Demi terus melihat senyumnya.
Bagiku, cinta itu tak perlu
muluk-muluk. Tak perlu dia membuatkan masakan untukku setiap hari.
Cukuplah sebaris kata, “selamat
pagi” setelah mentari menyapa bumi. Menghangatkan hati yang terkadang beku oleh
sinisnya malam hari. Lebih dari cukup, lukisan senyum dan sapaan, “selamat
siang” , ketika fajar pergi dan berganti riuh manusia-manusia yang terjebak
dunia serta segala keangkuhannya. Ketika senja tiba, kau tak perlu datang
dengan banyak kata, cukup hadirmu saja, itu sudah lebih dari cukup.

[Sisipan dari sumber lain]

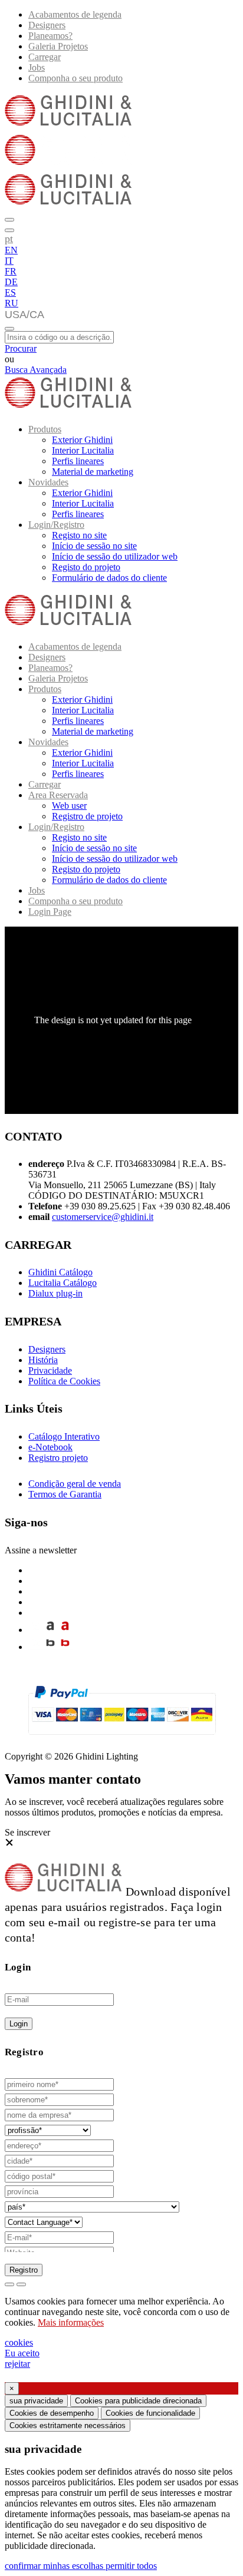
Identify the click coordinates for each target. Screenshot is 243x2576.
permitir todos (131, 2566)
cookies (19, 2342)
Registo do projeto (86, 567)
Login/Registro (56, 525)
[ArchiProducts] (50, 1630)
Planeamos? (50, 36)
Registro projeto (58, 1458)
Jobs (36, 67)
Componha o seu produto (75, 78)
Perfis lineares (78, 461)
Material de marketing (92, 472)
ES (10, 292)
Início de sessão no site (94, 546)
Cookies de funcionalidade (150, 2413)
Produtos (44, 429)
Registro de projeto (87, 816)
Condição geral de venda (74, 1484)
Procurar (21, 348)
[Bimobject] (50, 1647)
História (43, 1360)
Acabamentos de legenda (74, 14)
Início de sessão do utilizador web (115, 556)
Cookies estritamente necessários (67, 2425)
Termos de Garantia (64, 1494)
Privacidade (50, 1370)
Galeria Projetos (58, 46)
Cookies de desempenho (51, 2413)
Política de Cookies (64, 1381)
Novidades (48, 482)
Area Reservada (58, 795)
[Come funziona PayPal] (122, 1740)
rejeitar (17, 2364)
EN (11, 250)
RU (11, 303)
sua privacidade (36, 2400)
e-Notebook (50, 1447)
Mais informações (71, 2322)
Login (18, 2023)
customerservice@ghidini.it (102, 1217)
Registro (23, 2270)
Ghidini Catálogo (60, 1272)
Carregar (44, 57)
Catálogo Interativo (64, 1436)
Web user (69, 806)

Aku terlalu
melankolis barangkali, tak apa, biarkan saja. Mungkin ini efek jatuh cinta.
Aku ingin jatuh cinta. Jatuh yang
sebenar-benarnya jatuh. Sakit? Pasti akan sakit. Bagaimana tidak? Ketika aku
memutuskan jatuh cinta padamu, maka akan ada sepaket rasa yang lain yang harus
aku terima. Mau tidak mau, suka tidak suka. Ah, nampak rumit, tapi aku mau.

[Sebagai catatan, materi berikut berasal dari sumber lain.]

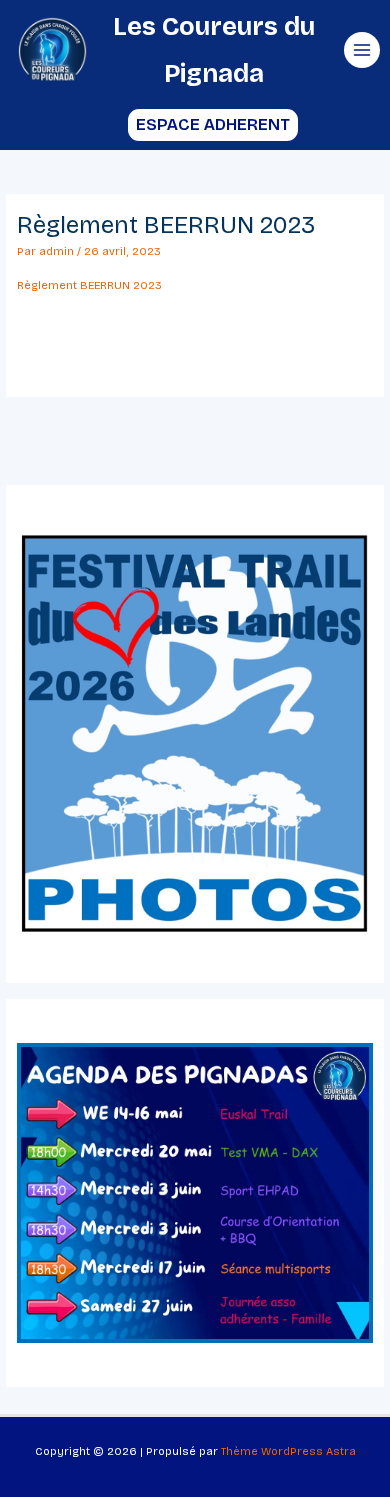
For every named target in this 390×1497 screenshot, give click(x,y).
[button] (195, 125)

Ketika aku jatuh cinta padamu, akan
ada sekelumit cemburu di sana. Jadi maafkan aku. Cemburu itu bukan tanda
sayang, menurutku, hanya sebuah perasaan takut kehilangan. Wajar, aku
mencintaimu.
Biarkan aku jatuh cinta. Melebur
kejujuran yang aku cipta seutuhnya untukmu. Tanpa kata-kata yang semu, aku
ingin kau tahu tentangku. Naif memang, untuk berkata-kata, aku mendadak kelu.

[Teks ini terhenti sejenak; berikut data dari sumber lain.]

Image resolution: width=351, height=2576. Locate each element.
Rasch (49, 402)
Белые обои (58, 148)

Tolong maafkan. Pasti kamu ingat, setiap kita bertemu, kata-kata mendadak
menguap dihening udara. Lucu sekali, miris memang.
“Hai, apa kabar? Sudah makan?”
Klise sekali kata-katamu. Hanya
basa-basikah? Maafkan aku. Aku hanya tak terlalu percaya diri bila di
hadapanmu. Aku kesal pada diriku sendiri. Selalu saja, aku hanya bisa
menganggukkan kepala atau menggelengkan kepala. Bukan, bukan sombong, sungguh.
Di depanmu, aku seolah tenggelam.
Aku ingin jatuh cinta. Seindah
gerimis di sore hari. Menyejukkan. Meneduhkan. Seperti episode sore gerimis
kita, yang terekam tanpa kata, namun bermakna.
Aku ingat sekali, obrolan pertama kita di sore yang gerimis. Di hujan pertama kita. Senyummu seolah menjadi perapian ditengah matirasanya aku.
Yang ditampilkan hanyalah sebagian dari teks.